Задания -
a – Изложите суть приведённого отрывка в двух предложениях.
b – Перепишите, пожалуйста, слово в слово часть приведённого отрывка между словами «Фигурировавшие в текстах» и «метафор и т. д.39.» включительно.

Приведённый отрывок -
╭──

Чтение онлайн

на главную - закладки

Жанры

Шрифт:

В лучшем случае эта нечеткость логических отношений между понятиями «иудео-христианский идеал пророка» и «мусульманский пророк» могла в какой-то степени способствовать восприятию прямых значений представленных понятий в сложной совокупности, демонстрируя сумму специфических свойств. Они вытекают не из прямой логики соотношения реалий, а из непосредственного содержательного положения вследствие ввода в текст таких определенных сем, которые часто оказывались значительнее смысла целых слов.

Фигурировавшие в текстах о Мухаммеде метафоры, перифразы, символы чаще всего связаны с устойчивой и в основе своей христиано-центристской традицией; семантическое смещение, которое они несут с собой, не выходило в сознании тогдашнего читателя из рамок общеязыкового (для второй половины XIX – начала XX вв.) употребления. Оно было направлено (конечно, совсем независимо от желания того или иного повествователя об исламе) не столько на создание новых смыслов, сколько на «освежение» традиционно-религиоведческих (опять-таки – в христианско-иудейском духе) идей, образов, троп,

перифраз, метафор и т. д.39.

╰──

Выборка строк -
╭──

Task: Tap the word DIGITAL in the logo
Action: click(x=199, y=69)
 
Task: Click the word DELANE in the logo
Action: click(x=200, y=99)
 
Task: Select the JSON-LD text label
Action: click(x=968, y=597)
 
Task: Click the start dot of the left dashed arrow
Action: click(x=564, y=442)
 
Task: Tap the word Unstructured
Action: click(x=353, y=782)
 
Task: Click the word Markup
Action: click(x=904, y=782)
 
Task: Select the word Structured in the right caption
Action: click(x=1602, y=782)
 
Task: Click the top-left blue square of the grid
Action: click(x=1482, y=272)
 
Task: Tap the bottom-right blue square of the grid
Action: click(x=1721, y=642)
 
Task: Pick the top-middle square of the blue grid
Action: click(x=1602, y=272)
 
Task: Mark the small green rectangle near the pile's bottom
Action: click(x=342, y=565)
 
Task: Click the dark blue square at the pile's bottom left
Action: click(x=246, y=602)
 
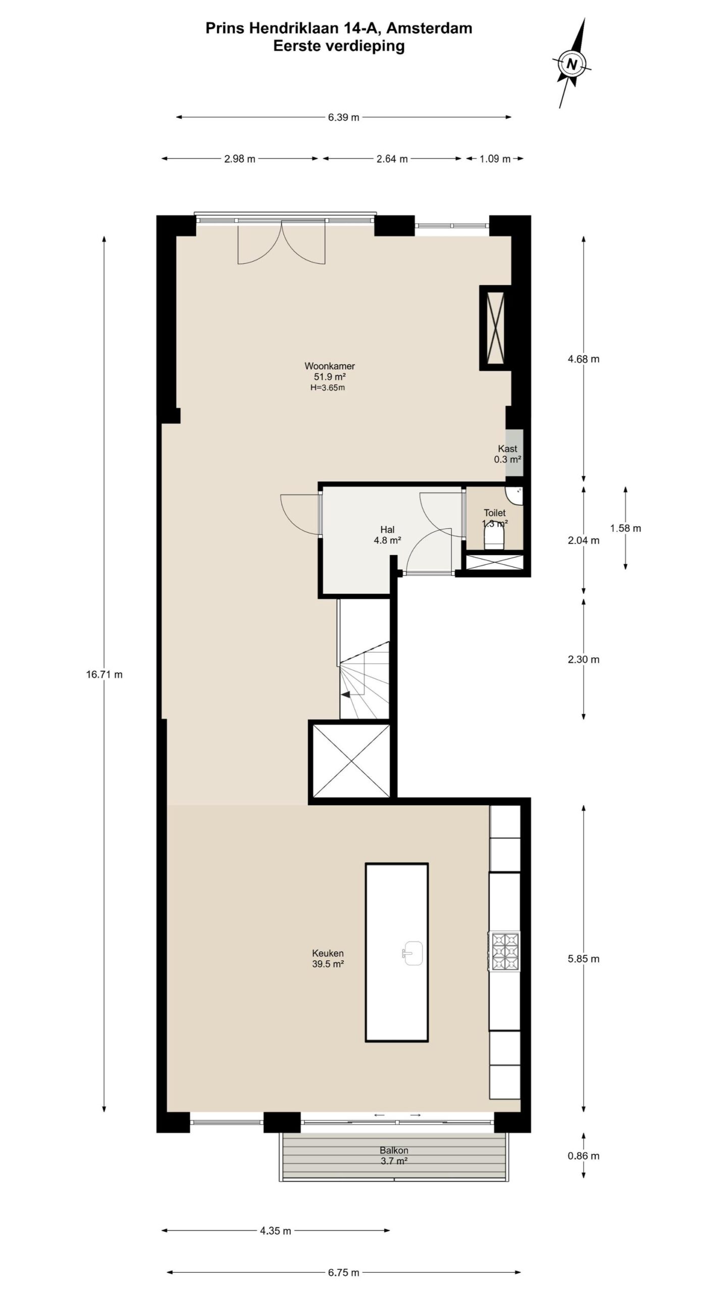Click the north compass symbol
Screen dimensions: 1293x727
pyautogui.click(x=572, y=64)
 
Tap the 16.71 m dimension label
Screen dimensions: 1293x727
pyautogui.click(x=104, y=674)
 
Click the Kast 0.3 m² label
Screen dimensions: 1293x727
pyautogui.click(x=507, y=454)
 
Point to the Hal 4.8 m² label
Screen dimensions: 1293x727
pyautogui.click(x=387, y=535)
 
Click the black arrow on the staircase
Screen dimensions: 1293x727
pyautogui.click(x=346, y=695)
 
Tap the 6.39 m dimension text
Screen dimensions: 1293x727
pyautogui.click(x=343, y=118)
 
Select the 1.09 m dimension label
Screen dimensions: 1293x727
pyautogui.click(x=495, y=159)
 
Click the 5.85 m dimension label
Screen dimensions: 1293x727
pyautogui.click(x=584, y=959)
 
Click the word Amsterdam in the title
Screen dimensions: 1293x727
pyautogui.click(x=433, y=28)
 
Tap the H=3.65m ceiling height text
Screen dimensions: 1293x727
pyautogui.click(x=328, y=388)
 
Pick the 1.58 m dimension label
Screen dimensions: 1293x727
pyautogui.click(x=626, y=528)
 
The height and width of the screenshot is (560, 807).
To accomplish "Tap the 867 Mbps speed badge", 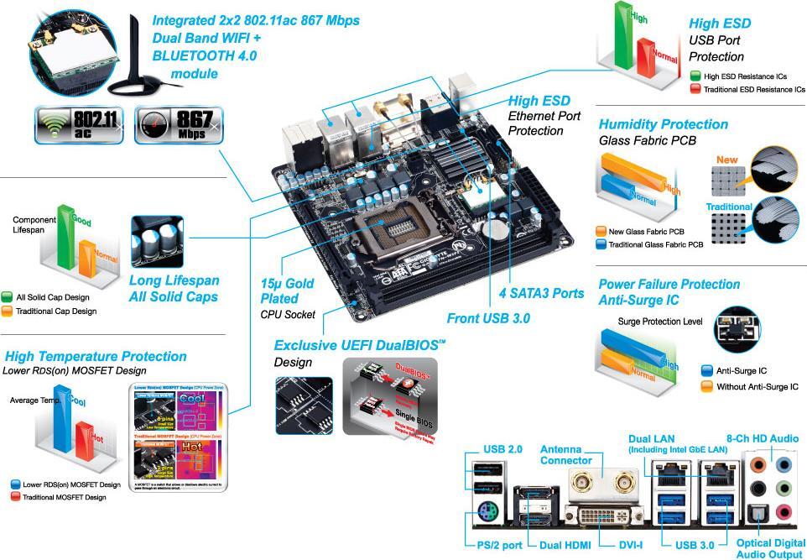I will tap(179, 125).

╰──
╭──

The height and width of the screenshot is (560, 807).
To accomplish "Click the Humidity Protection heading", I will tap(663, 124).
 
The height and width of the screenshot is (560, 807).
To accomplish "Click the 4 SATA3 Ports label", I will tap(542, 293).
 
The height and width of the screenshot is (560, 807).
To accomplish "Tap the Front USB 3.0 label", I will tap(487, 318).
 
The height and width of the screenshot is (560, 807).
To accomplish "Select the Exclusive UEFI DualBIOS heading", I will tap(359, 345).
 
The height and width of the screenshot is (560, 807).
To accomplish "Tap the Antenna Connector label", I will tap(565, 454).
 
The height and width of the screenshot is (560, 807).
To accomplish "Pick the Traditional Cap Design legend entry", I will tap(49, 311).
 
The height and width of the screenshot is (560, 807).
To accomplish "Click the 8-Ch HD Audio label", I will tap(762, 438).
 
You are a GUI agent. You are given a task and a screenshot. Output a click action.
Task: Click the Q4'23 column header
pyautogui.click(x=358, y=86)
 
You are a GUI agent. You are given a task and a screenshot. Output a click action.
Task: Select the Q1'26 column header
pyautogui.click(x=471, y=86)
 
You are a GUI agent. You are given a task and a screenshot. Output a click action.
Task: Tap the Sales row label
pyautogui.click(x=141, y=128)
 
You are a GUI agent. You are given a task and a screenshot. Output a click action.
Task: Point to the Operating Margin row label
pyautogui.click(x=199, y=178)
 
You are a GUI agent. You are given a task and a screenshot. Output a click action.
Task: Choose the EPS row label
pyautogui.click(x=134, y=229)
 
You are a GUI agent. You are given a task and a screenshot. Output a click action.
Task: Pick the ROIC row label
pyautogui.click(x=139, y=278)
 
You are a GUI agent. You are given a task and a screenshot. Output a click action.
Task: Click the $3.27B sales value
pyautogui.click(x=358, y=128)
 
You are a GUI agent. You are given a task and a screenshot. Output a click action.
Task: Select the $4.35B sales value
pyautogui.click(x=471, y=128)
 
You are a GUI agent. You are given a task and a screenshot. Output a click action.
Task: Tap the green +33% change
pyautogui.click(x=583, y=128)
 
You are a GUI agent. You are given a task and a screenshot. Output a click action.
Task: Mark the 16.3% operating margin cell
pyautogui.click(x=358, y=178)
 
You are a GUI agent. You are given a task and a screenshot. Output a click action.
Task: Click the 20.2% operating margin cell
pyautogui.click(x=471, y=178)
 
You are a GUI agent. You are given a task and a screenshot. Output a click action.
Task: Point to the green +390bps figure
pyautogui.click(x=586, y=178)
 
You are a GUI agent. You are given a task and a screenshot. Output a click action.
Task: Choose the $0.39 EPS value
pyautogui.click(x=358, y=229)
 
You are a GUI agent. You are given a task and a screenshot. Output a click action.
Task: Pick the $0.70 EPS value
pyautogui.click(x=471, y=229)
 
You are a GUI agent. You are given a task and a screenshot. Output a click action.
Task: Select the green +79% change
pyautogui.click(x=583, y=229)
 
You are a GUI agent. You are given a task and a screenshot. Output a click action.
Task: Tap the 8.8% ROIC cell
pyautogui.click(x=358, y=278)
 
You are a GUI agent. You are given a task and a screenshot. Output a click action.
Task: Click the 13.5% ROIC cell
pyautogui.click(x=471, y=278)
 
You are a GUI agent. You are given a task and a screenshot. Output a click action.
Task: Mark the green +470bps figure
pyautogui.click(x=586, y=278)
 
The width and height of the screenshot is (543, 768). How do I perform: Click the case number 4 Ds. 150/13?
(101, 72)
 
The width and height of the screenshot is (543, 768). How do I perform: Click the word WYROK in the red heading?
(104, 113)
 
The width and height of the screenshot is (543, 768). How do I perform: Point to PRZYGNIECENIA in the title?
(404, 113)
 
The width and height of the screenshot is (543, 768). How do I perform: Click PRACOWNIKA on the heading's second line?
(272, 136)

╰──

Ответы к заданиям -
a – Нечёткость логических отношений между понятиями «иудео-христианский идеал пророка» и «мусульманский пророк» в лучшем случае помогала воспринимать их прямые значения в сложной совокупности, причём особые свойства возникали из ввода в текст определённых сем, которые часто оказывались значительнее смысла целых слов. Метафоры, перифразы и символы в текстах о Мухаммеде чаще всего были связаны с христиано-центристской традицией, а вызванное ими смысловое смещение было направлено не столько на создание новых смыслов, сколько на «освежение» традиционно-религиоведческих идей и образов в христианско-иудейском духе.

b –
Фигурировавшие в текстах о Мухаммеде метафоры, перифразы, символы чаще всего связаны с устойчивой и в основе своей христиано-центристской традицией; семантическое смещение, которое они несут с собой, не выходило в сознании тогдашнего читателя из рамок общеязыкового (для второй половины XIX – начала XX вв.) употребления. Оно было направлено (конечно, совсем независимо от желания того или иного повествователя об исламе) не столько на создание новых смыслов, сколько на «освежение» традиционно-религиоведческих (опять-таки – в христианско-иудейском духе) идей, образов, троп,

перифраз, метафор и т. д.39.